Your assignment —
Please copy every line from the following entries in which the word "logo" appears.

Exercise input —
****************

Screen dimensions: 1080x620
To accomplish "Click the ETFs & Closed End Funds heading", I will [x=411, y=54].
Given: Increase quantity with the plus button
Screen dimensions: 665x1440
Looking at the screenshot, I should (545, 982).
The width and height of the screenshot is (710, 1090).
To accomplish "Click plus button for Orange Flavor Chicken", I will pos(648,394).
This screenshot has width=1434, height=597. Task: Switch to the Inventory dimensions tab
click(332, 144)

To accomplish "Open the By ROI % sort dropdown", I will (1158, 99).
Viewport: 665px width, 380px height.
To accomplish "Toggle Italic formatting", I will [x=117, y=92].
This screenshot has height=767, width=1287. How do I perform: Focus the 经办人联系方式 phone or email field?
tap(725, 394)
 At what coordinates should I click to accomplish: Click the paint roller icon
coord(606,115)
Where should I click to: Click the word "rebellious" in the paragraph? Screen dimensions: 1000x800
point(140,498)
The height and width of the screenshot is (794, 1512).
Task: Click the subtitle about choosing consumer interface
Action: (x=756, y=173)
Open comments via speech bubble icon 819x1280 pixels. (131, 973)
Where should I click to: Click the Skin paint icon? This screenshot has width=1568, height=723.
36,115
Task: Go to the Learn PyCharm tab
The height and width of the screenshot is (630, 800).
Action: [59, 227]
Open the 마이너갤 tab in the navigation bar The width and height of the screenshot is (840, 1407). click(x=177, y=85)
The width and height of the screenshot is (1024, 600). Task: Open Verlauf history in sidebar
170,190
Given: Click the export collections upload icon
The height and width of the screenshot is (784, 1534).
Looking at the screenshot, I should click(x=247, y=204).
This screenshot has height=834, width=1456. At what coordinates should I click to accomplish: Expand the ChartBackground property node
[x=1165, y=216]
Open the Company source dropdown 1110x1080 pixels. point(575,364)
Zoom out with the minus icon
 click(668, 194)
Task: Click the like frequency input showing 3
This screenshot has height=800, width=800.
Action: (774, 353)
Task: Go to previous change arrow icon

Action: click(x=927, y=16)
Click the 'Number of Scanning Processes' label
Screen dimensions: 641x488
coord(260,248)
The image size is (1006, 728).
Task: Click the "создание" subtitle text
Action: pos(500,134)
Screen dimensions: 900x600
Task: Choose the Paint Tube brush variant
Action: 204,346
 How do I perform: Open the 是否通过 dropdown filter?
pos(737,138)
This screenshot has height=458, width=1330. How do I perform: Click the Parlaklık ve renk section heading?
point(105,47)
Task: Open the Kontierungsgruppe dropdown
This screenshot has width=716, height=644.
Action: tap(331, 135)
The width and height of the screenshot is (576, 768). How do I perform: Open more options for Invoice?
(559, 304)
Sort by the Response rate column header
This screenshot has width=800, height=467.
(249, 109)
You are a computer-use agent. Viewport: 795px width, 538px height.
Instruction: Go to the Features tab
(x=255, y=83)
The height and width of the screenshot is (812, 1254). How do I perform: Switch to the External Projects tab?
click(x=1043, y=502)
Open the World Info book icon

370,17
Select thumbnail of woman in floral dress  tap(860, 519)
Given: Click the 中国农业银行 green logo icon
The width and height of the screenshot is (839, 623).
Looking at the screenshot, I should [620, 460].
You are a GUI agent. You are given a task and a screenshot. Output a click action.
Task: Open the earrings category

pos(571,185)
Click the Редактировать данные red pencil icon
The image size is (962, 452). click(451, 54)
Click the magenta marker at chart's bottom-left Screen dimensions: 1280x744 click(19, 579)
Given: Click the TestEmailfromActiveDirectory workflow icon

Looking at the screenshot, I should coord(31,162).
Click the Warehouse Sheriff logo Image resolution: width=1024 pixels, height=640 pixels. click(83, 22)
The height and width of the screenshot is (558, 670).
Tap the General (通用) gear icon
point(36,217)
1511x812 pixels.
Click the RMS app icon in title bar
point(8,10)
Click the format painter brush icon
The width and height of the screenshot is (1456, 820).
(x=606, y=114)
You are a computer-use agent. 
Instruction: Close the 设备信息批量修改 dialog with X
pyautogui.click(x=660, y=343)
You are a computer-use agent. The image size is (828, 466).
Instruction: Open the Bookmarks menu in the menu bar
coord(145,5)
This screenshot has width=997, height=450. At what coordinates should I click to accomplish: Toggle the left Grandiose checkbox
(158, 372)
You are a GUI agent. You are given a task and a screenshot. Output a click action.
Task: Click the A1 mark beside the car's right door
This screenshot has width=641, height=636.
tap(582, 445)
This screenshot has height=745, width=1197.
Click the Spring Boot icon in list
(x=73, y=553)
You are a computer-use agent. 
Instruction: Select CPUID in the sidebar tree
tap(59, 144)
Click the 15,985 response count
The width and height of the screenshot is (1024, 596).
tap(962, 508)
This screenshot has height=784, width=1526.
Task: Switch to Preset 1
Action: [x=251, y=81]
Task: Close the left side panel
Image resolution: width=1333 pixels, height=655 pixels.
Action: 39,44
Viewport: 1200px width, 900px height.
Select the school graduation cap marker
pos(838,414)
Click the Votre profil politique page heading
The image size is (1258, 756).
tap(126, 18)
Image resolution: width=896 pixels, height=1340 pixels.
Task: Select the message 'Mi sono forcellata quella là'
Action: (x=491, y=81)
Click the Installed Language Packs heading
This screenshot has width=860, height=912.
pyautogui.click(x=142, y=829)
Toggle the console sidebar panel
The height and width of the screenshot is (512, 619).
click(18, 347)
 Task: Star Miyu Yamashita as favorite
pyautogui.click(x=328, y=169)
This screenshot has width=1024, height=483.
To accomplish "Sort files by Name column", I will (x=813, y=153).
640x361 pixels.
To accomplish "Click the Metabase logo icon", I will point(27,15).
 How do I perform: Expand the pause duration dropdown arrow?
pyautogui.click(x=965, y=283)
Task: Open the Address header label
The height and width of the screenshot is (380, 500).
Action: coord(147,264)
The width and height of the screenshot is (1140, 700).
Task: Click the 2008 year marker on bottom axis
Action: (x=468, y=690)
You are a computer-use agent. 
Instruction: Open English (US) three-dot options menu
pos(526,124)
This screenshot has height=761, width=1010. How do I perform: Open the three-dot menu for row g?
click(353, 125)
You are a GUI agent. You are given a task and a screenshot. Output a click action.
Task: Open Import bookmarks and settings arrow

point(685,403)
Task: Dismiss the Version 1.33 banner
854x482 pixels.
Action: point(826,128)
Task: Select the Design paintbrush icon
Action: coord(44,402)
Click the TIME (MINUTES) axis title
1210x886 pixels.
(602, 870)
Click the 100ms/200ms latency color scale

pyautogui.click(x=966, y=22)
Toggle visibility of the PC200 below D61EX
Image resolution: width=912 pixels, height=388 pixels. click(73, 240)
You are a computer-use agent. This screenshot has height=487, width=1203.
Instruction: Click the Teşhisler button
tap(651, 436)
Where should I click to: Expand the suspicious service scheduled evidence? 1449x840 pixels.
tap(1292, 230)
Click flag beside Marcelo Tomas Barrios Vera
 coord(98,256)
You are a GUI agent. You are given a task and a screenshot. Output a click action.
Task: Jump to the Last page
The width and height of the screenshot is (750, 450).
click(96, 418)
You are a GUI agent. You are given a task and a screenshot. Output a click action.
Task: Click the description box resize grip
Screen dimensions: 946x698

****************

Result of this exercise —
Given: Click the 中国农业银行 green logo icon
Click the Warehouse Sheriff logo Image resolution: width=1024 pixels, height=640 pixels. click(83, 22)
To accomplish "Click the Metabase logo icon", I will point(27,15).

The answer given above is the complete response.